Extract provided:
-------------------------

I would like to understand how linear.predictors are computed in the output of
pb = glm(formula, family = binomial( link = "probit" ), data)
From my understanding, it should be the product matrix of the observations (N x k) and the estimated coefficients (k x 1), with N = sample size, k = number of variables.
I tried to compute them by hand in two fashions:
rowSums(mapply(`*`,pb$model,pb$coefficients))
and
as.matrix(pb$model)%*%as.matrix(pb$coefficients)
Both gave me the same vector of values that equals pb$linear.predictors
for some observations but not all.
Could you help me understand how it is computed and how I could reproduce it by hand?
In general it's better to use accessor methods, if they're available, then internal components of the model (accessed via $
, or @
for S4 objects); internal components can be poorly documented/surprising and/or subject to change (although the latter is unlikely for a foundational component of R like a glm
object).
model.matrix(pb) %*% coef(pb)
should work to compute the linear predictor for a wide range of model types.
To follow up on @nrennie's answer: the first column of the model frame was probably the response variable, while the first element of the coefficient vector is the intercept. If the response was 1.0, then you would correctly add the intercept term to the model. (The model matrix, as opposed to the model frame, has a first column composed entirely of ones ...)

-------------------------

Stored data:
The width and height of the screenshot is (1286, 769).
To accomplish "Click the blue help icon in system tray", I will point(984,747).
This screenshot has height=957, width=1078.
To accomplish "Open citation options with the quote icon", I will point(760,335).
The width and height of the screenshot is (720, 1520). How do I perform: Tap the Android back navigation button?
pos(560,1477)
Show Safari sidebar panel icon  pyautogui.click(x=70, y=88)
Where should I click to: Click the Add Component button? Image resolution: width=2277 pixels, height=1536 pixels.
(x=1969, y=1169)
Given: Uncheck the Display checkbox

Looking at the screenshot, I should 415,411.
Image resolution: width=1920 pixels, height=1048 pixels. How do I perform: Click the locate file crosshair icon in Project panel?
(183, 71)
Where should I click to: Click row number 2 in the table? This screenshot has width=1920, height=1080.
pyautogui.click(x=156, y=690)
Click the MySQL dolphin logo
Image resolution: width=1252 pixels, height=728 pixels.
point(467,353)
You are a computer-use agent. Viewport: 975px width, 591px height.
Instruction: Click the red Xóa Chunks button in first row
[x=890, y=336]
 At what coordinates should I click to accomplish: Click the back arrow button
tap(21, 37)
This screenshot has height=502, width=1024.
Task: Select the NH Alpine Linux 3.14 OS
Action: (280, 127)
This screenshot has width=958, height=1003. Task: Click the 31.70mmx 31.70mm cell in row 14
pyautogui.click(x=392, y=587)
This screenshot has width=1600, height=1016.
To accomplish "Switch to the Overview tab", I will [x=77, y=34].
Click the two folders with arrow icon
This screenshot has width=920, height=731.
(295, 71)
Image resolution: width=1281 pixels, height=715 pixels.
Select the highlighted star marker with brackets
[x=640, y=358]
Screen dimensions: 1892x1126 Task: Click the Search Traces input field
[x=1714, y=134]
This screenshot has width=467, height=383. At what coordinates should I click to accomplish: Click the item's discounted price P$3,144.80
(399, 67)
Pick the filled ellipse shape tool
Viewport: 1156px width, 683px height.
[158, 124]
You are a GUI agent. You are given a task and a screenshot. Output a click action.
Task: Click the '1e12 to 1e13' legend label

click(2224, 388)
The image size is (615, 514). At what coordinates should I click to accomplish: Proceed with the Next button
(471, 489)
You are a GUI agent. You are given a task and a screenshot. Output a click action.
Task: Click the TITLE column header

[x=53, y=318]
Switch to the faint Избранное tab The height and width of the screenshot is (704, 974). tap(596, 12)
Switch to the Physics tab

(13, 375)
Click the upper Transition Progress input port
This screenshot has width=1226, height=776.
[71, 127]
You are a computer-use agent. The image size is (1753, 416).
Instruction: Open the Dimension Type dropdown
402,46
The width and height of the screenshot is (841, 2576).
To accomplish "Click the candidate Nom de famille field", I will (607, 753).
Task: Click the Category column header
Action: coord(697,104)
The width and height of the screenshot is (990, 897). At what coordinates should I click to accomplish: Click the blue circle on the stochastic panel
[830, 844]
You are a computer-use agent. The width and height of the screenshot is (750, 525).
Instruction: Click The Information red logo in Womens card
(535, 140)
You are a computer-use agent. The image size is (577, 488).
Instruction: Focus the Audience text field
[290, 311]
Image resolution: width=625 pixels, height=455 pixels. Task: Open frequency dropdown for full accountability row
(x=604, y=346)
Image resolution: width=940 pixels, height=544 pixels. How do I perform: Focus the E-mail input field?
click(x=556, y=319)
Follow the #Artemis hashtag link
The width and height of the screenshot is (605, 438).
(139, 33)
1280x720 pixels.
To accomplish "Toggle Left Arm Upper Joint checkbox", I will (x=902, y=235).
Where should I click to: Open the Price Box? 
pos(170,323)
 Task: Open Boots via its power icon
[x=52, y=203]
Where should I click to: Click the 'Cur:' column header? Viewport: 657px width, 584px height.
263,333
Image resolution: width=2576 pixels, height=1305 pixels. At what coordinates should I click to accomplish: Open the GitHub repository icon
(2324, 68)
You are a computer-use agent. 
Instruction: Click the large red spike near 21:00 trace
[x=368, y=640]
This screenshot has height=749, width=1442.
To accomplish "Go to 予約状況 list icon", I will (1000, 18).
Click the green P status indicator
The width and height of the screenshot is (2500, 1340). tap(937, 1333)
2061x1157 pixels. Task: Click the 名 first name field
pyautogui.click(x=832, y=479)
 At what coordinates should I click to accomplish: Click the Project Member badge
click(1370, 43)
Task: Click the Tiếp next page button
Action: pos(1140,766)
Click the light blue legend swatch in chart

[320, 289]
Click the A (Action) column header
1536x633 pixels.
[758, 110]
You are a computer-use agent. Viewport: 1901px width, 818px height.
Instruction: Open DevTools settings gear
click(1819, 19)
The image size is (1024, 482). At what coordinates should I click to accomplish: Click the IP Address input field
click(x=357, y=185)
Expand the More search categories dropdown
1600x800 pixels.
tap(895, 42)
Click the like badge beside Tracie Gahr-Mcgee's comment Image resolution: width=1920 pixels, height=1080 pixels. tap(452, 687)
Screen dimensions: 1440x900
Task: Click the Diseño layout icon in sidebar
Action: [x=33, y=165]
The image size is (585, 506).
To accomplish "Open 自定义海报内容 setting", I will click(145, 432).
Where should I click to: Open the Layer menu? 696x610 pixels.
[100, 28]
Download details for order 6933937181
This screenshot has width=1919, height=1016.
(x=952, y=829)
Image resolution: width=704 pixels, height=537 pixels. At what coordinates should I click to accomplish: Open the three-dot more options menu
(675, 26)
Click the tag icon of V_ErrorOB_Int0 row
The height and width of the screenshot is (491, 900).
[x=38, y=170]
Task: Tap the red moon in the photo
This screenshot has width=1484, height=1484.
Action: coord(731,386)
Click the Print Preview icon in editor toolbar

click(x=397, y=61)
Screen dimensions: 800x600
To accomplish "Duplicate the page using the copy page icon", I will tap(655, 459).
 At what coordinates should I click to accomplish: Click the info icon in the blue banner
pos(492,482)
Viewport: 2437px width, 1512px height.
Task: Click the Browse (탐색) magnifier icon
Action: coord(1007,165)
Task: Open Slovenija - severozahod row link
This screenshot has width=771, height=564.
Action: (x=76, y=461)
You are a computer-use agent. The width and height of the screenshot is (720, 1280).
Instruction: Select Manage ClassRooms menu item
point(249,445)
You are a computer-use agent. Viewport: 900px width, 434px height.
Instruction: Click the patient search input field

-------------------------

Transcribe the stretch of the thread on glm linear predictors from "Could you help" through "of ones ...)". The items come from a separate source.

Could you help me understand how it is computed and how I could reproduce it by hand?
In general it's better to use accessor methods, if they're available, then internal components of the model (accessed via $
, or @
for S4 objects); internal components can be poorly documented/surprising and/or subject to change (although the latter is unlikely for a foundational component of R like a glm
object).
model.matrix(pb) %*% coef(pb)
should work to compute the linear predictor for a wide range of model types.
To follow up on @nrennie's answer: the first column of the model frame was probably the response variable, while the first element of the coefficient vector is the intercept. If the response was 1.0, then you would correctly add the intercept term to the model. (The model matrix, as opposed to the model frame, has a first column composed entirely of ones ...)